Dass sich Russland nicht an das Getreide-Abkommen hält, düpiert das Land, das das Abkommen vermittelt hat: die Türkei.

Blockiertes Getreide sollte wieder per Schiff aus der Ukraine ausgeführt werden können. Kurz nachdem die Tinte unter dieser Vereinbarung am Freitag getrocknet war, griff Russland jedoch den Hafen von Odessa an. Vermittelt hatte die Vereinbarung die Türkei.

Diese sei vom Angriff «eiskalt erwischt» worden, erklärt Thomas Seibert, freier Journalist in Istanbul. Denn Präsident Recep Tayyip Erdogan sei zum Zeitpunkt des Raketenangriffs gerade auf einer Reise in der türkischen Provinz gewesen. Dort liess er sich als erfolgreicher Vermittler im Ukraine-Konflikt feiern.

Erst Dementi, dann Blossstellung

Der türkische Verteidigungsminister verbreitete daraufhin zunächst ein Dementi: Russland habe erklärt, es habe nichts mit diesem Angriff zu tun und wolle ihn untersuchen. «Die Türkei wurde dadurch, dass die Russen den Angriff auf Odessas Hafen am Sonntag schliesslich selbst bestätigten, quasi blossgestellt.»

▶ DATENSATZABSCHNITT
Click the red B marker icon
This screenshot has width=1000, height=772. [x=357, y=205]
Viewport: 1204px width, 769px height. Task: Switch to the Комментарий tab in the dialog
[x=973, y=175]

▶ AUFGABEN
1) Wo hielt sich Präsident Erdogan laut dem Textauszug zum Getreide-Abkommen zum Zeitpunkt des Raketenangriffs auf?
2) Erweitern Sie den Textauszug zum Getreide-Abkommen um eine Fortsetzung, die an seinen letzten Satz anschließt.

▶ ERGEBNISSE
1) Auf einer Reise in der türkischen Provinz.

2)
Das Verhältnis zwischen den beiden Ländern sei dadurch gestört. Erdogan und Präsident Wladimir Putin hätten bisher zwar relativ gut zusammengearbeitet. «Aber jetzt fühlt sich die Türkei düpiert von den Russen, weil man zuerst an die Weltöffentlichkeit gegangen ist mit diesem Dementi, das sich dann als falsch herausstellte.»

Letzter offener Kanal nach Moskau

Das habe einen «Knacks» in der Beziehung gegeben. Wie ernst der ist, werde sich zeigen, so Seibert. Vor allem müsse man abwarten, ob Russland noch andere Häfen angreife. «Dann könnte sich ein wirklicher Bruch zwischen der Türkei und Russland andeuten.»

Die Folge wäre, dass einer der wenigen Gesprächskanäle zu den Russen, die noch offen sind, dann verstopft wäre. «Im Moment ist Erdogan einer der wenigen westlichen Staatschefs, die jederzeit mit Putin reden können. Das ist womöglich bald nicht mehr der Fall.»

Schiffseigner sind nicht erfreut

Derzeit sei das Abkommen noch in Kraft. «Sowohl die Ukraine als auch die Türkei haben erklärt, die Vorbereitungen für die erste Getreidelieferung aus ukrainischen Häfen liefen weiter.»

Allerdings habe der Angriff auf Odessa die Stützen des Abkommens ins Wanken gebracht: «Die Schiffseigner, die ihre Frachter in das Kriegsgebiet schicken müssen, werden wohl kaum begeistert sein, ein Schiff zum Beispiel nach Odessa zu entsenden, um dort Getreide zu laden, wenn dieser Hafen gerade angegriffen worden ist.»

Auch Schutz für russisches Getreide

In Istanbul wurde vergangenen Freitag nicht nur die Vereinbarung zwischen der Ukraine und Russland zur Sicherung der ukrainischen Getreidelieferungen unterzeichnet. Gleichzeitig ist auch ein Abkommen zwischen Russland und der UNO unterzeichnet worden.

Vorfall mit russischem Schiff: Getreide geklaut?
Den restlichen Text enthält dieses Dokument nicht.